ЧТО СДЕЛАТЬ: Проверьте по тексту о Флоренском, верны ли утверждения: (a) в 1900 году Флоренский поступил на физико-математический факультет Московского университета; (b) наибольшее влияние на Флоренского в этот период оказал Л. М. Лопатин; (c) историю искусства Флоренский изучал под руководством С. Н. Трубецкого. На каждое ответьте «да» или «нет» и дословно приведите решающие слова текста.

ТЕКСТ ДЛЯ ЧТЕНИЯ:
Работы 1903-1909 гг.

Первым душевным порывом после происшедшего переворота было желание уйти в народ, возникшее отчасти под влиянием чтения Л. Н. Толстого, которому в то время молодой Флоренский даже написал письмо. Родители настояли на продолжении образования, и в 1900 году П. А. Флоренский поступил на физико–математический факультет Московского университета. Среди его учителей знаменитые ученые и профессора: Б. К. Млодзеевский, Л. К. Лахтин, Н. Е. Жуковский, Н. В. Бугаев, Л. М. Лопатин, С. Н. Трубецкой. В эти годы юный П. А* Флоренский начинает писать научные и философские работы, пронизанные критикой эволюционизма, позитивизма, рационализма. Наибольшее влияние на него в этот период оказал один из основателей Московского математического общества, Н. В. Бугаев. Свое кандидатское сочинение «Об особенностях плоских кривых как местах нарушений прерывности» Флоренский предполагал сделать частью большой работы общефилософского характера «Прерывность как элемент мировоззрения», синтезирующей философские и математические идеи.

Помимо занятий математикой П. А. Флоренский слушал лекции Л. М. Лопатина на историко–филологическом факультете, принимал участие в философском семинаре С. Н. Трубецкого, самостоятельно изучал историю искусства. Его собственное научно–философское мировоззрение складывается как идеалистическое и конкретносимволистское.

ФРАГМЕНТ НАБОРА ДАННЫХ:
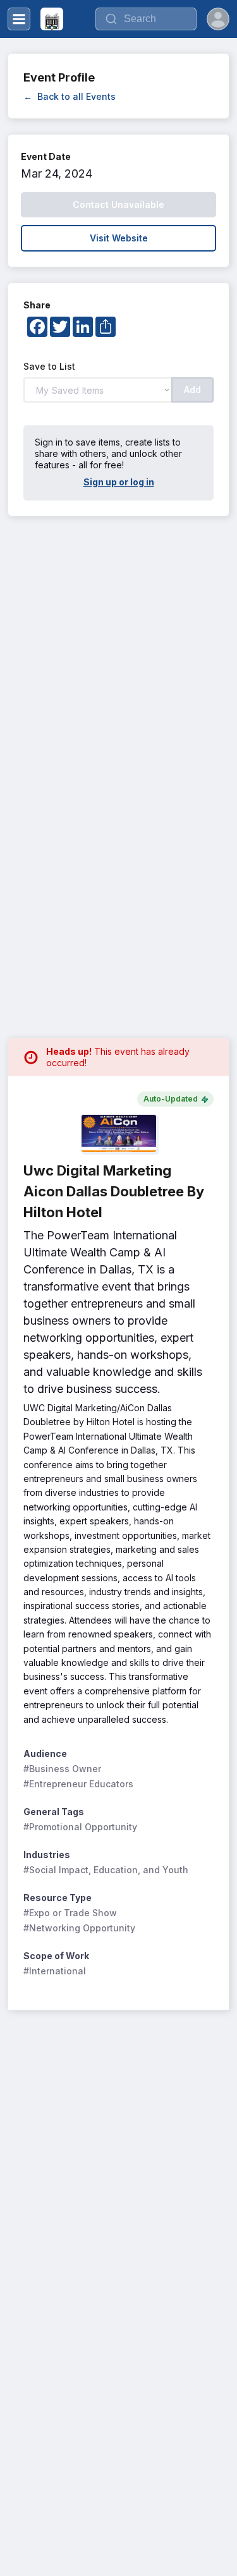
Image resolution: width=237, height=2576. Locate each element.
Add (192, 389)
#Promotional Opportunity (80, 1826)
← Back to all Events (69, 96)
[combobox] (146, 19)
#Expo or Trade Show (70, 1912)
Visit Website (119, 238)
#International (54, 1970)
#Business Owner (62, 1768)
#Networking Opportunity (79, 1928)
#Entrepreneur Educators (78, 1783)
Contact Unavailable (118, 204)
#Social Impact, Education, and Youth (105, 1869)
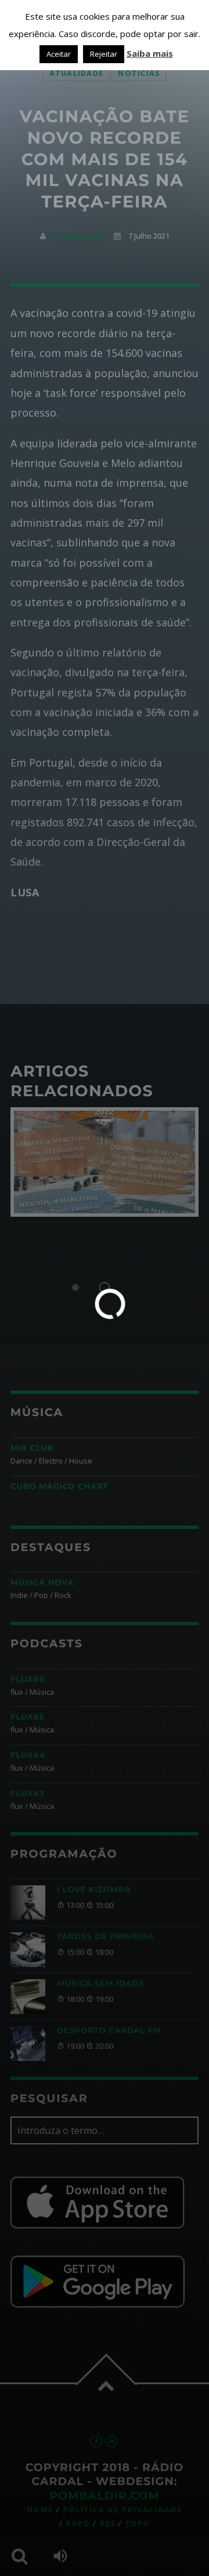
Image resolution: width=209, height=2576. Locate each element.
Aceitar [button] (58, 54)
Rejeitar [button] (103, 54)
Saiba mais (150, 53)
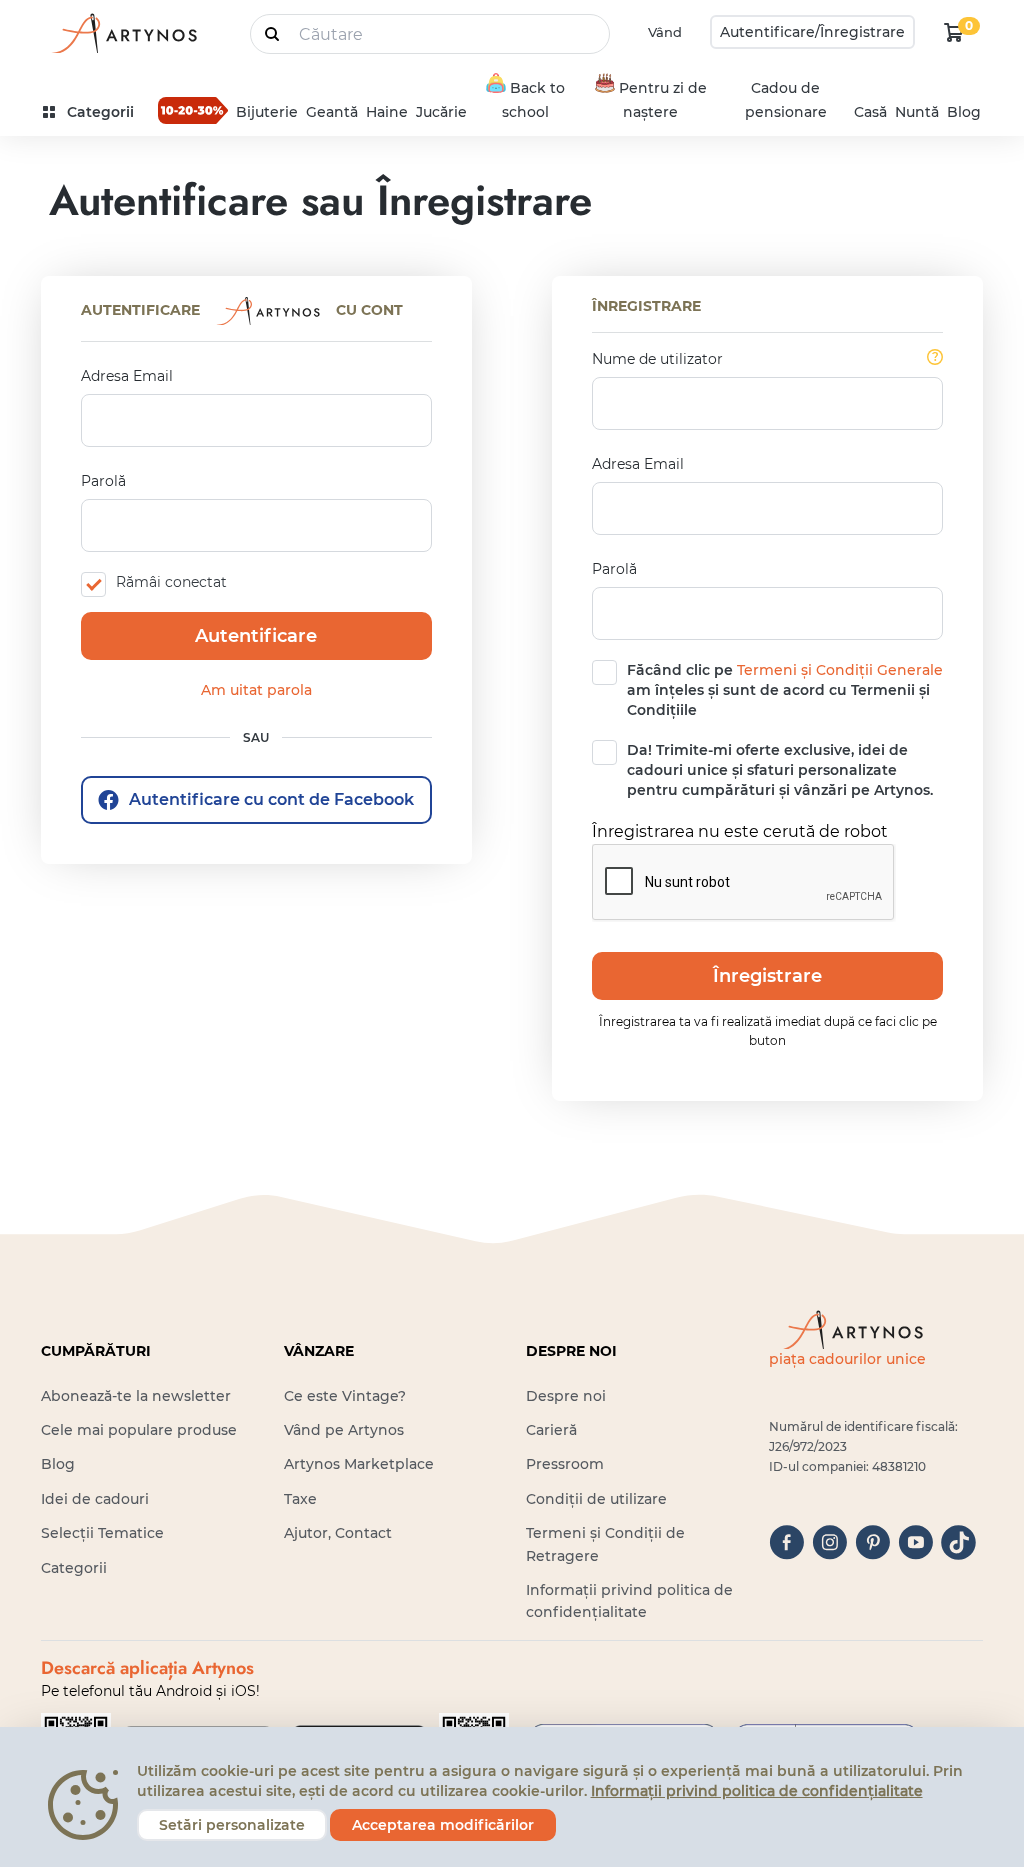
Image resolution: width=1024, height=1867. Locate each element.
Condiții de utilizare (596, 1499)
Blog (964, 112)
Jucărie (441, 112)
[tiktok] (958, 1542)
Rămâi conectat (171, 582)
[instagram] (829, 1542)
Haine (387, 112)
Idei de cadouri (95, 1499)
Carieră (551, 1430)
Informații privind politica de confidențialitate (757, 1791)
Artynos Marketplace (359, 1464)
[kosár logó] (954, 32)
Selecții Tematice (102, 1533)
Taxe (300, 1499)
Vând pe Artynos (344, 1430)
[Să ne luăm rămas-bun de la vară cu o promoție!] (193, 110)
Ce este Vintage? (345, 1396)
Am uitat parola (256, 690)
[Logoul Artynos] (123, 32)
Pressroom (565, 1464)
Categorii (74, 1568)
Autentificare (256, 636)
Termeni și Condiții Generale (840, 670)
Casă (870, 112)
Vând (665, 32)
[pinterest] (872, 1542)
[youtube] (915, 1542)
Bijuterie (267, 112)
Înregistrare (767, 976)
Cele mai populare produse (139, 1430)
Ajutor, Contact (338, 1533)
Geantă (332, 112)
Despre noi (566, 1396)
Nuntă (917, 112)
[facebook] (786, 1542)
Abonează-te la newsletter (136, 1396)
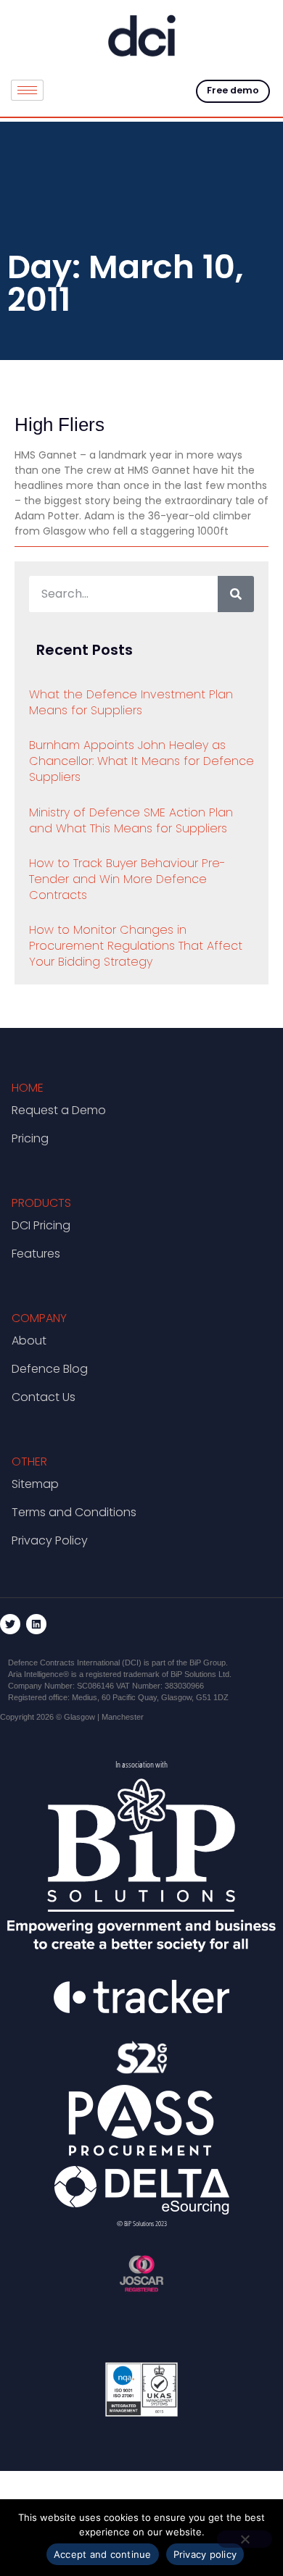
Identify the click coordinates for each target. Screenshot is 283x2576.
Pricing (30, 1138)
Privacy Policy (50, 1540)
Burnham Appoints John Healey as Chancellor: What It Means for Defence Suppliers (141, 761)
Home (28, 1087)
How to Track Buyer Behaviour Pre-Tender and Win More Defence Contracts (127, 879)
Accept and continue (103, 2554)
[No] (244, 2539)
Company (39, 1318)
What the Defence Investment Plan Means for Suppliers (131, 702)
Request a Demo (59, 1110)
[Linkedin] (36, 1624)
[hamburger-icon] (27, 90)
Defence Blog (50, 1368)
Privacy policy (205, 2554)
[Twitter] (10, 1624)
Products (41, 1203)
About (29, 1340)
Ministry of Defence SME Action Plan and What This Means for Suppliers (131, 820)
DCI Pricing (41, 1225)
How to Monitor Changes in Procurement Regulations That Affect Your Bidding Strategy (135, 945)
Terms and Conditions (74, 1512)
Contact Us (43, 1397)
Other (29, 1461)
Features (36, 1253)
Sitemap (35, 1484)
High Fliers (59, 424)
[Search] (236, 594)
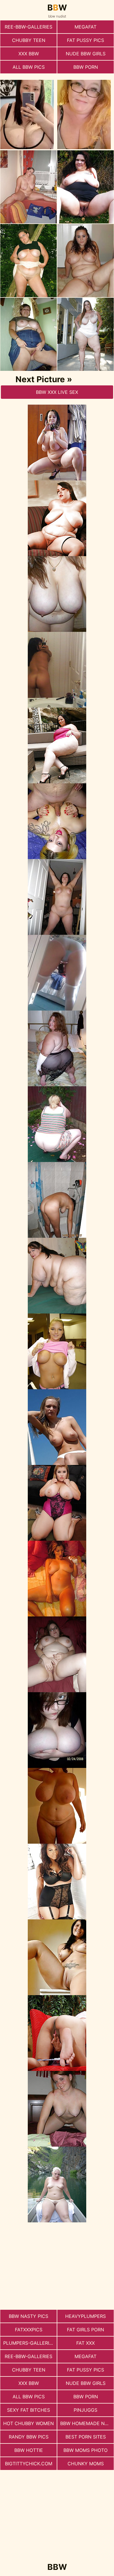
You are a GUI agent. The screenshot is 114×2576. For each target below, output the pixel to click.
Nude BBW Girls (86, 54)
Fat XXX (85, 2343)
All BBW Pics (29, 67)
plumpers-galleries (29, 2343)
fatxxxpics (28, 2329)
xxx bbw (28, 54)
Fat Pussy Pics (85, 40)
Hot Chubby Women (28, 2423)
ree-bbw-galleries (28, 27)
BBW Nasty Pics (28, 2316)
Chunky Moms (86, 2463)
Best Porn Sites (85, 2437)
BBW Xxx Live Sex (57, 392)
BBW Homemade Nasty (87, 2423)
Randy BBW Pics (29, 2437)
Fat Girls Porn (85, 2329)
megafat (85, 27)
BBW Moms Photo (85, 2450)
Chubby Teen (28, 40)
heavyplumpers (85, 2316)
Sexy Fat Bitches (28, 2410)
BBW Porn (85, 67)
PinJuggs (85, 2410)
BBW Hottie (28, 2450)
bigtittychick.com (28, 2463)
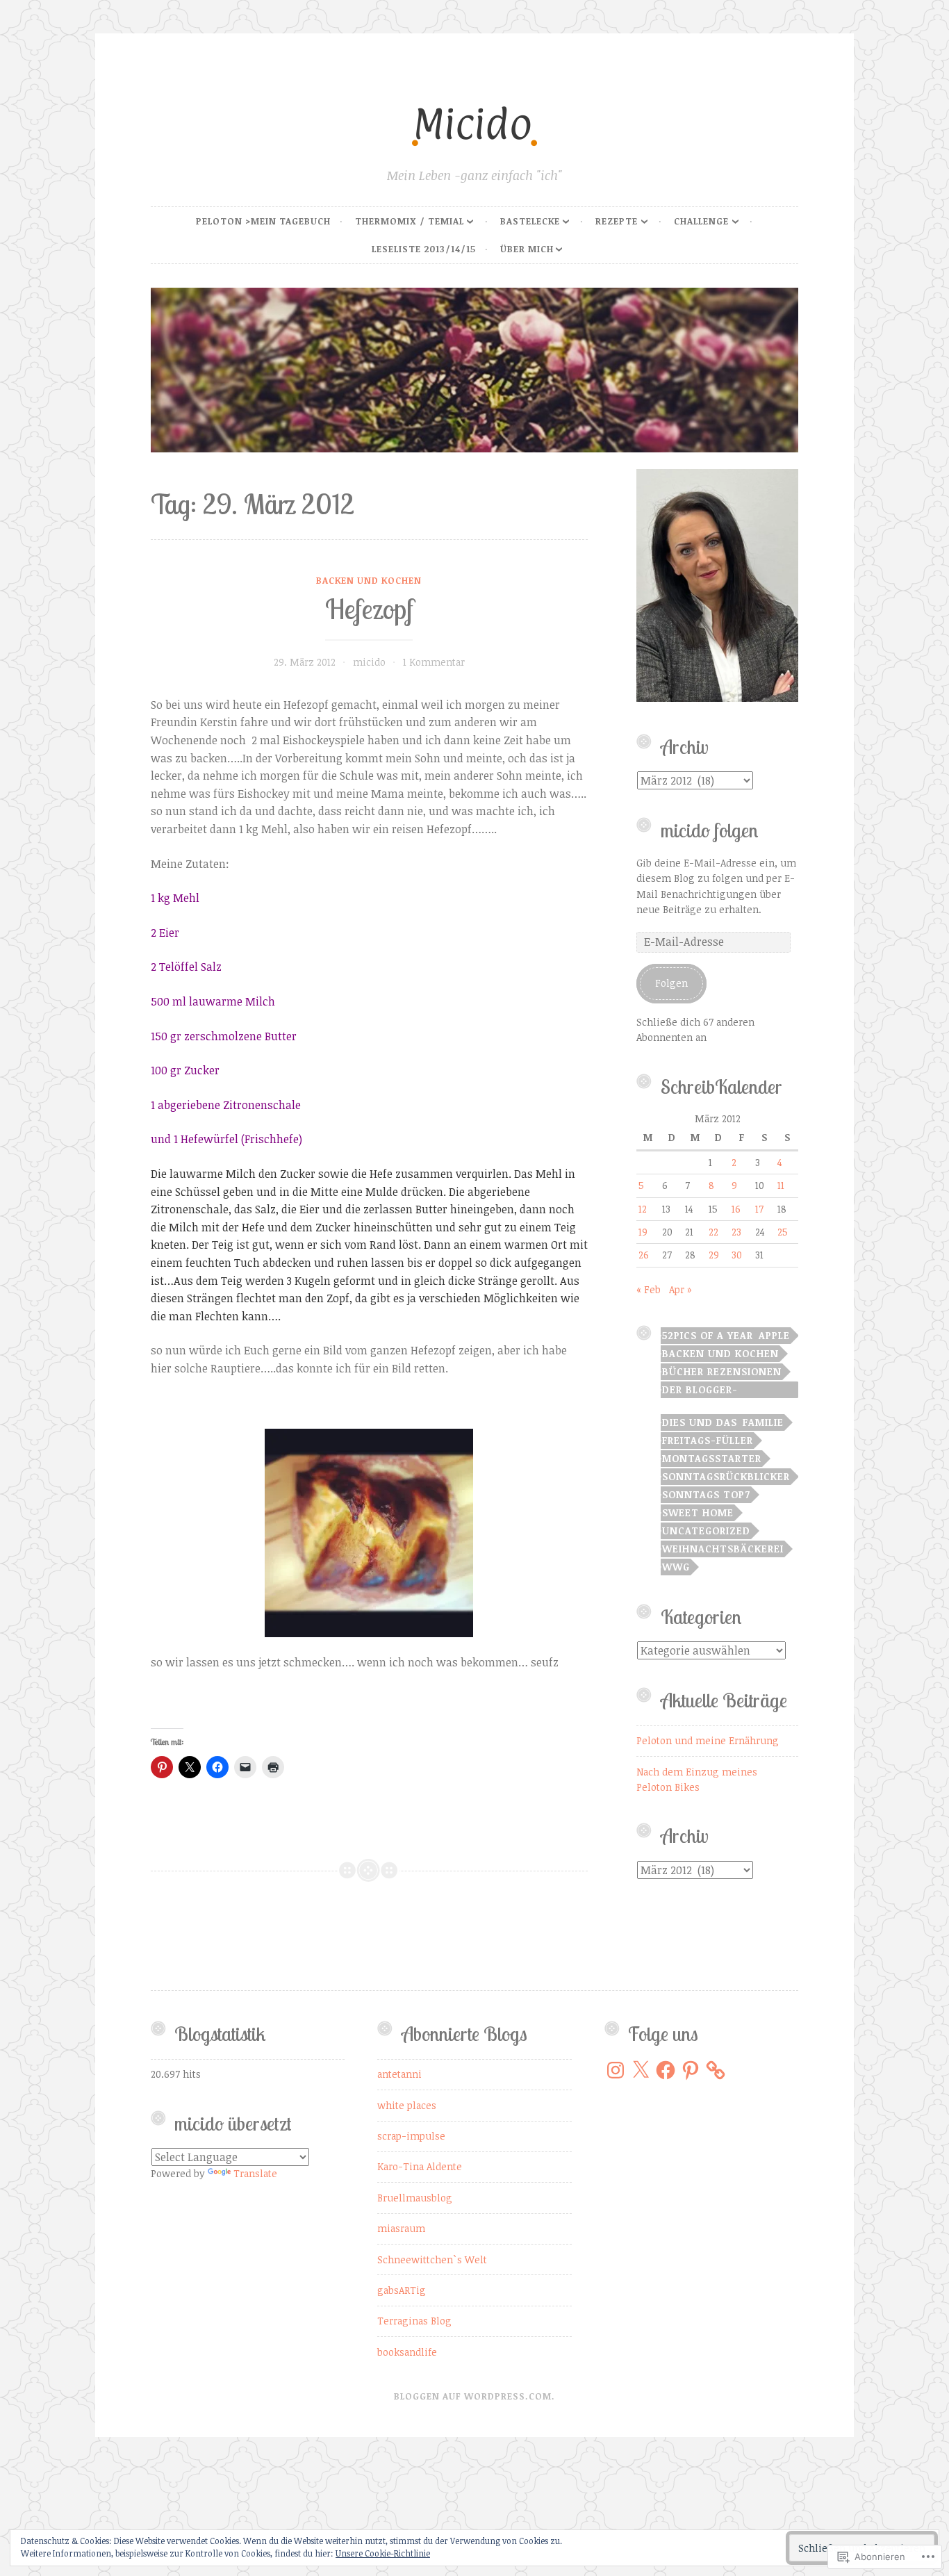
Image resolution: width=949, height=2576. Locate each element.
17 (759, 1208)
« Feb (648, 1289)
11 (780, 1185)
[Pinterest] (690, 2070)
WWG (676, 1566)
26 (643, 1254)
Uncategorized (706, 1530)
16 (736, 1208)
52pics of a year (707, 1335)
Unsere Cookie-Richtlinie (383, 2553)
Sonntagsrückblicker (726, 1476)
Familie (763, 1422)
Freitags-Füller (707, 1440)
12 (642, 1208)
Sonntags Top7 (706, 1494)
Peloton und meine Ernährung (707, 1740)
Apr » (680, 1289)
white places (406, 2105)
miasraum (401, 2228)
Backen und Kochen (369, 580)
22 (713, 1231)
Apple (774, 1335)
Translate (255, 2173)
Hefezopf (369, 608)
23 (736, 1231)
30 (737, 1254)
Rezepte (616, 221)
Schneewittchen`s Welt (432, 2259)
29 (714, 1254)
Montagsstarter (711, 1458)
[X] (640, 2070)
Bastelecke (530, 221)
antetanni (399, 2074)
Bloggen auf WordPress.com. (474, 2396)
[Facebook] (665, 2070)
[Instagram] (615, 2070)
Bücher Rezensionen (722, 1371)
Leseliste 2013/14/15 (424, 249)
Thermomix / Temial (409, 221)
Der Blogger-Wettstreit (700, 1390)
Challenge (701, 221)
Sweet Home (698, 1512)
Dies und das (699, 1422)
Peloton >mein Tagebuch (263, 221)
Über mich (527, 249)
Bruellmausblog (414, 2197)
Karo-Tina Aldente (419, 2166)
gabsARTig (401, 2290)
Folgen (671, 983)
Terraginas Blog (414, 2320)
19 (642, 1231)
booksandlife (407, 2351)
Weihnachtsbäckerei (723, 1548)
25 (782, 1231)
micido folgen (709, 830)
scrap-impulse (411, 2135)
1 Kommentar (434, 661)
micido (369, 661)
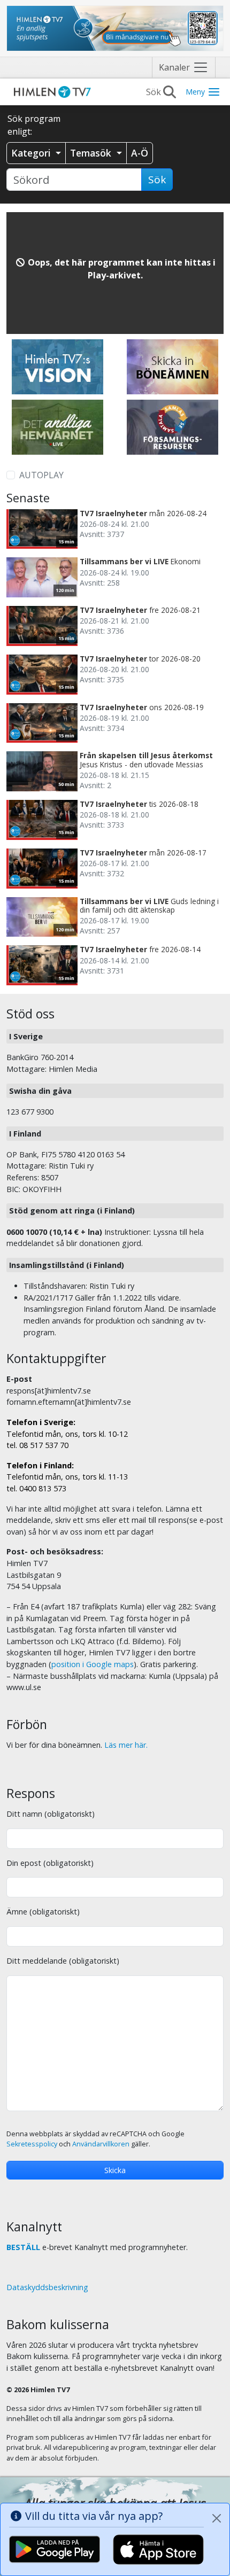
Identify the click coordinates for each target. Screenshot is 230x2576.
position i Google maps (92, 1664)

РЕЗУЛЬТАТ ЗАДАНИЯ:
(a) Да: «в 1900 году П. А. Флоренский поступил на физико–математический факультет Московского университета».
(b) Нет: «Наибольшее влияние на него в этот период оказал один из основателей Московского математического общества, Н. В. Бугаев».
(c) Нет: «самостоятельно изучал историю искусства».